▶ **TASK DETAILS**:
Print exactly the line that contains "Select the NEW DEATHS PER DAY title" along with every line beneath it to the end of the records below, and omit pictures.

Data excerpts
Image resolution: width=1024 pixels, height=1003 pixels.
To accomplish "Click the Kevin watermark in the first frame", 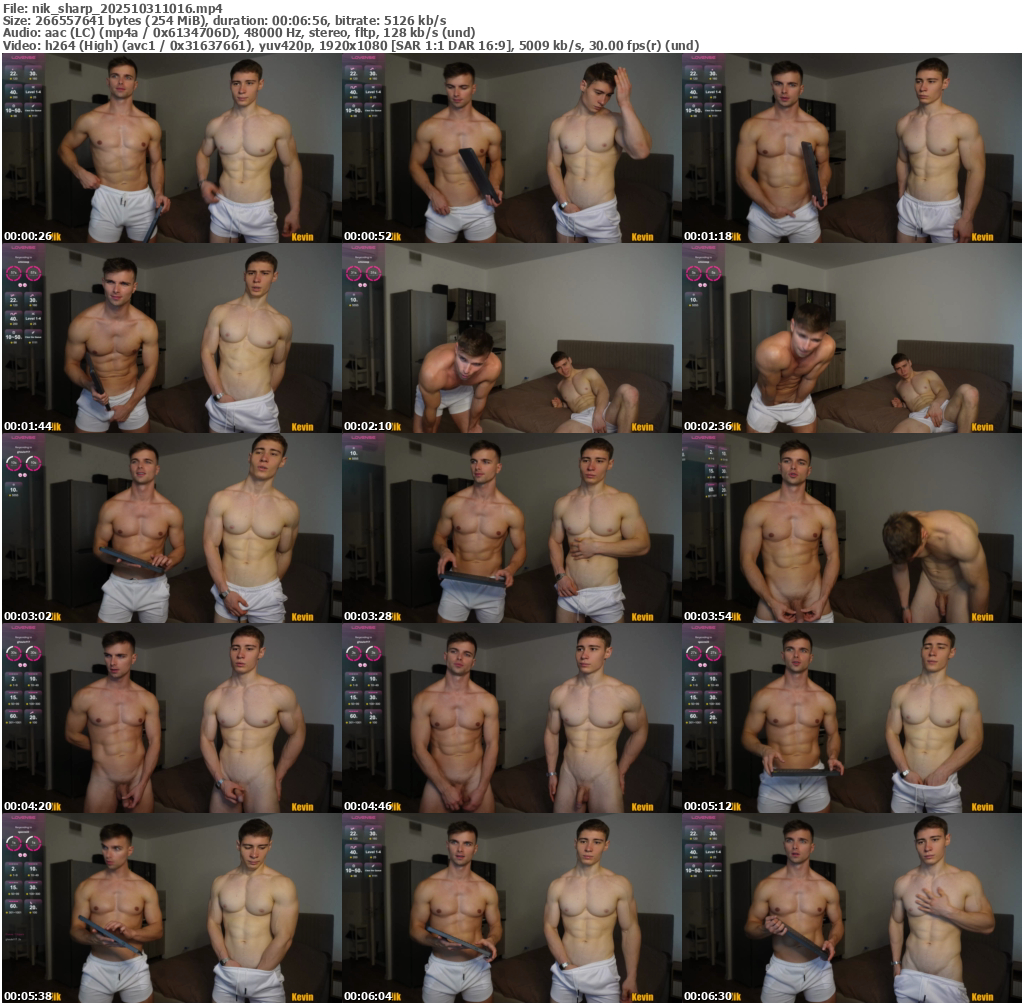I will [302, 237].
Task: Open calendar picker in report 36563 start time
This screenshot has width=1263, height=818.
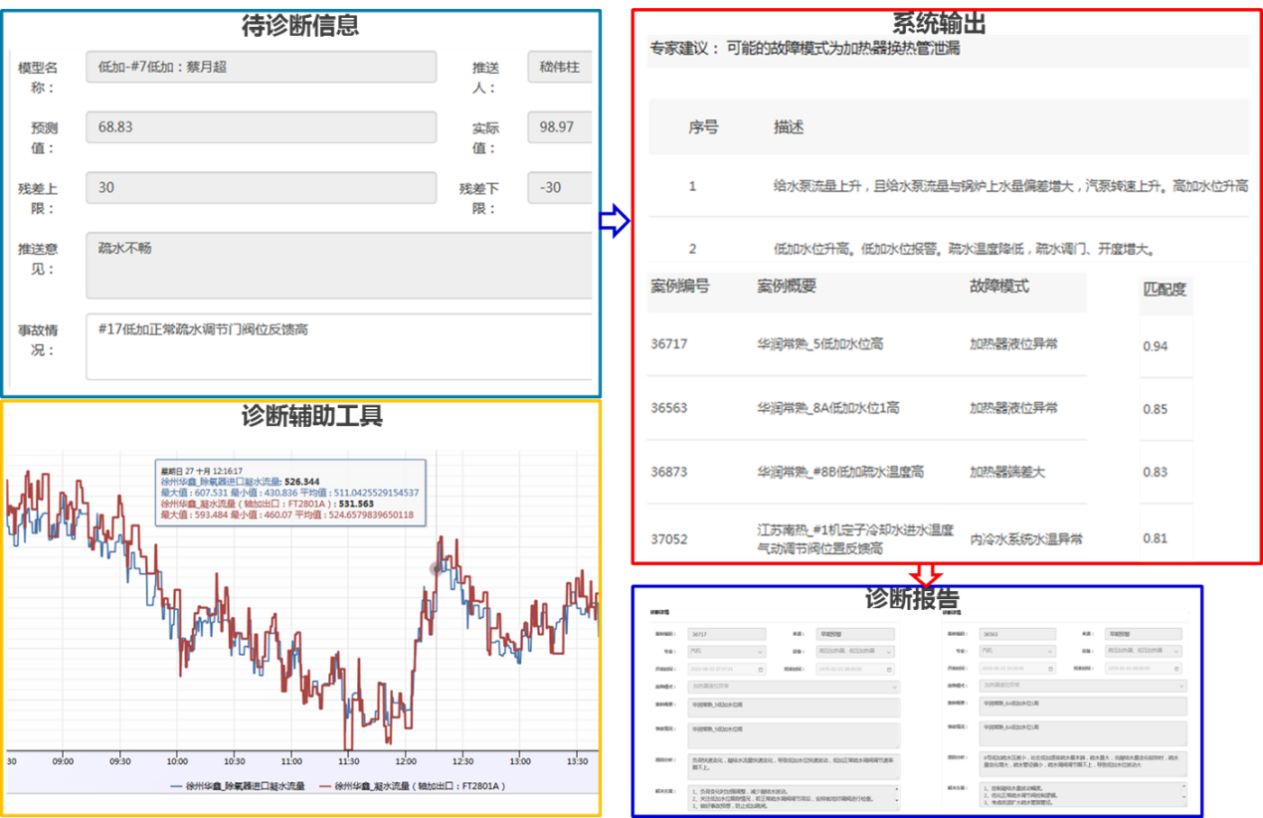Action: coord(1049,669)
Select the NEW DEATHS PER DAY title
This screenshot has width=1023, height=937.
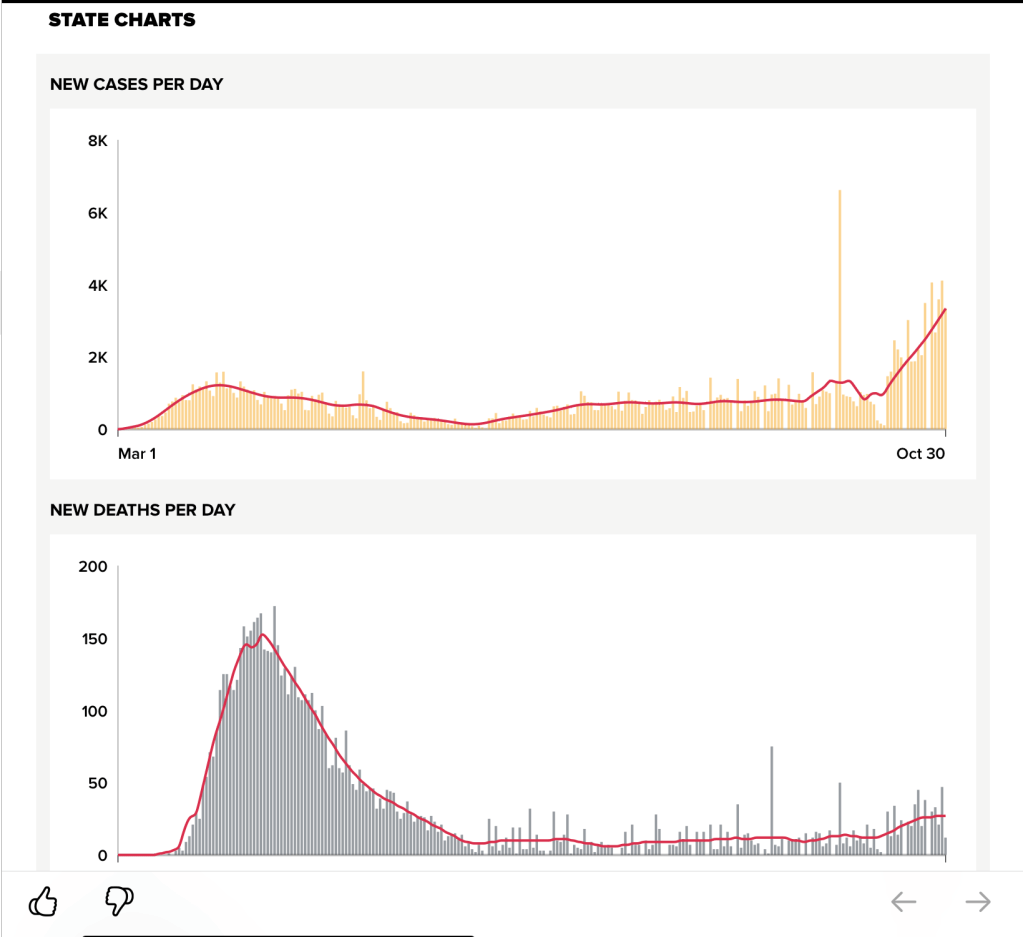(143, 510)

▶ **ANSWER SECTION**:
Select the NEW DEATHS PER DAY title
This screenshot has width=1023, height=937.
(143, 510)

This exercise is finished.